A campainha toca e, por um instante, a rotina do centro de explicações entra em modo pausa. Duas ex-alunas entram, com passos que hesitam, olhos que procuram algum ponto familiar, como se tentassem reconhecer pedaços de si mesmas que ficaram guardados entre estas paredes. E de repente a sala enche-se de lembranças — risos antigos que ainda ecoam, histórias que habitam silenciosamente os cantos, memórias que se soltam como folhas ao vento em dia de outono.

Sentam-se comigo, e é um instante quase sagrado. Contam segredos que guardaram durante anos, detalhes de vidas que construíram longe de mim — empregos que os desafiaram, amores que os transformaram, viagens que os fizeram crescer, os filhos que nasceram e que ocupam os seus pensamentos com ternura. Cada palavra é medida, mas carregada de afeto e confiança. É como se, por algumas horas, o tempo voltasse atrás e a nossa relação nunca tivesse mudado. (E, na verdade, não mudou!)

Os gestos delas falam tanto quanto as palavras. Um abraço apertado à chegada que parece querer recuperar anos inteiros, um olhar cúmplice que diz “lembras-te disso?”, uma mão que toca de leve no ombro, oferecendo apoio sem precisar de dizer nada. Há silêncio que diz mais do que qualquer discurso, e gargalhadas que curam o peso de meses ou anos. Tudo isso diz mais do que qualquer nota, qualquer correção ou elogio dado durante o ano letivo. É a prova de que a memória emocional não se apaga, que o afeto cria raízes profundas e invisíveis, que atravessam o tempo e resistem às mudanças da vida.

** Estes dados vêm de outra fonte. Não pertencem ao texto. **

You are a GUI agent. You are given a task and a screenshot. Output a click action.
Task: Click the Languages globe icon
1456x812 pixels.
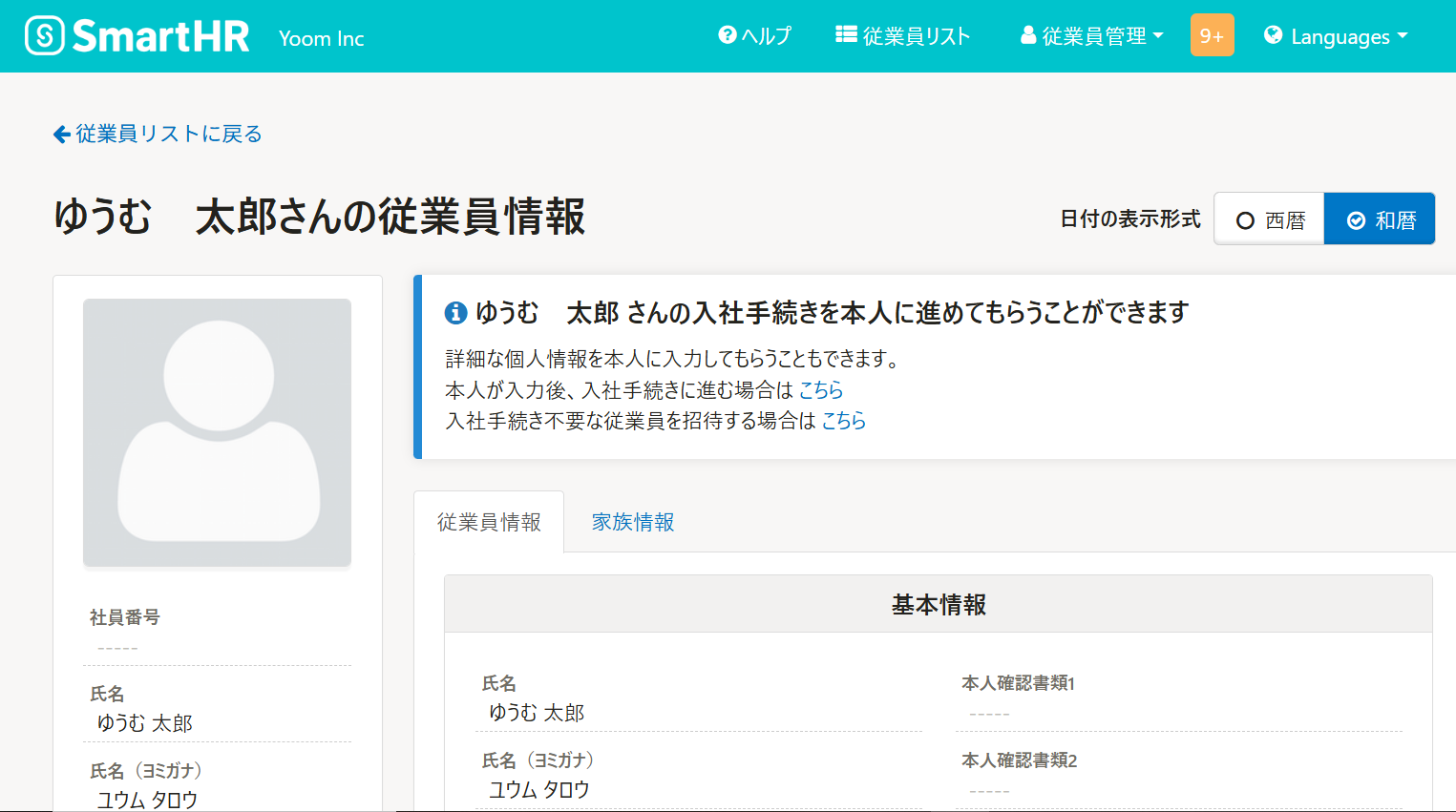1273,35
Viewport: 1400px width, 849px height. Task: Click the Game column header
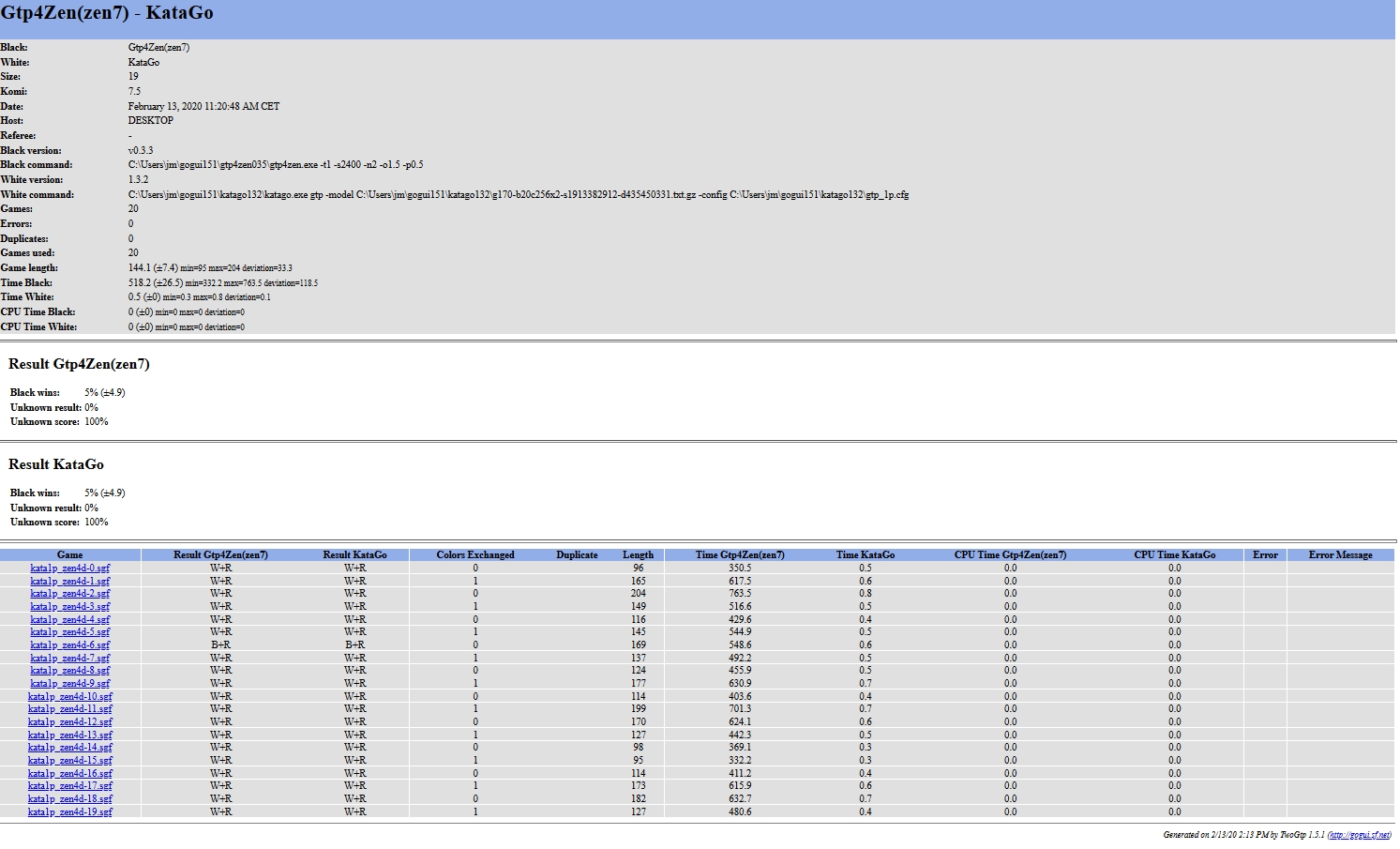coord(69,554)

Enquanto escuto as histórias delas, percebo pequenas coisas que me escaparam à época: gestos que fizeram diferença, palavras ditas ao acaso que permaneceram, a atenção que nunca parecia suficiente mas que, de algum modo, se transformou em abrigo. Recordo-me de dias longos, cheios de dúvidas e esforços silenciosos, e vejo agora que cada gesto de paciência, cada sorriso oferecido, cada correção feita com cuidado, deixou uma marca — invisível, mas profunda.

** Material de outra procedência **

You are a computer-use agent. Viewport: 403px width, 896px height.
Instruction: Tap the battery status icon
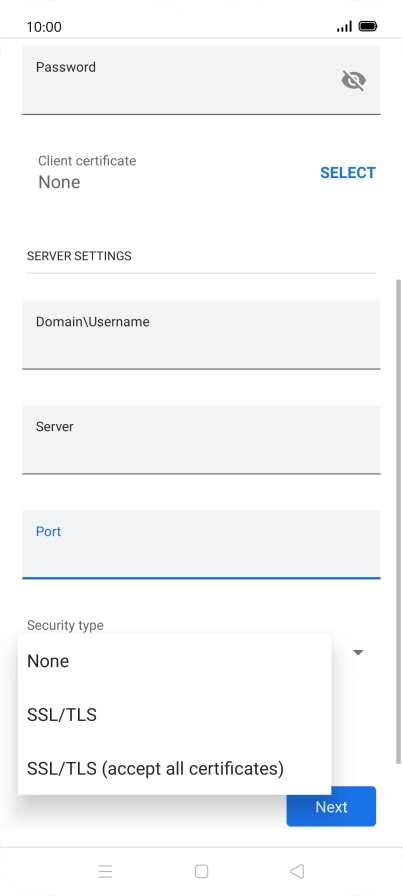click(x=368, y=26)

Hoje houve também um SMS inesperado que me chegou do nada, logo pela manhã vinda de quem se lembrou de mim sem razão aparente: “Professora, hoje pensei em ti. Tem um dia bonito!” Palavras simples, leves, mas carregadas de calor e memória e que chegam como pequenos milagres, lembrando que a educação não se mede apenas em resultados, mas naquilo que perdura na alma dos que aprendem.

Ver ex-alunos regressarem, ouvir o que partilham, receber gestos e palavras inesperadas é perceber que a educação não termina com a última aula. Ela sobrevive no cuidado oferecido, nas sementes de empatia plantadas, nos abraços, nos olhares atentos, nas confidências e nas lembranças partilhadas. É um lembrete de que, apesar do tempo e da distância, algumas conexões são indestrutíveis. Conexões que se sustentam no amor, na atenção, no carinho silencioso e na amizade que conseguimos oferecer.

E por um instante — pequeno, mas infinito — sinto que todos os esforços, todas as noites longas, todos os dias de paciência e dúvida, foram recompensados. Não por medalhas ou diplomas, mas por aquele momento em que alguém regressa e te diz, com um abraço : “Tu fizeste diferença na minha vida. E eu nunca me esqueci de ti”


Obrigada Marta e Daniela. Hoje o dia ficou mais bonito ainda.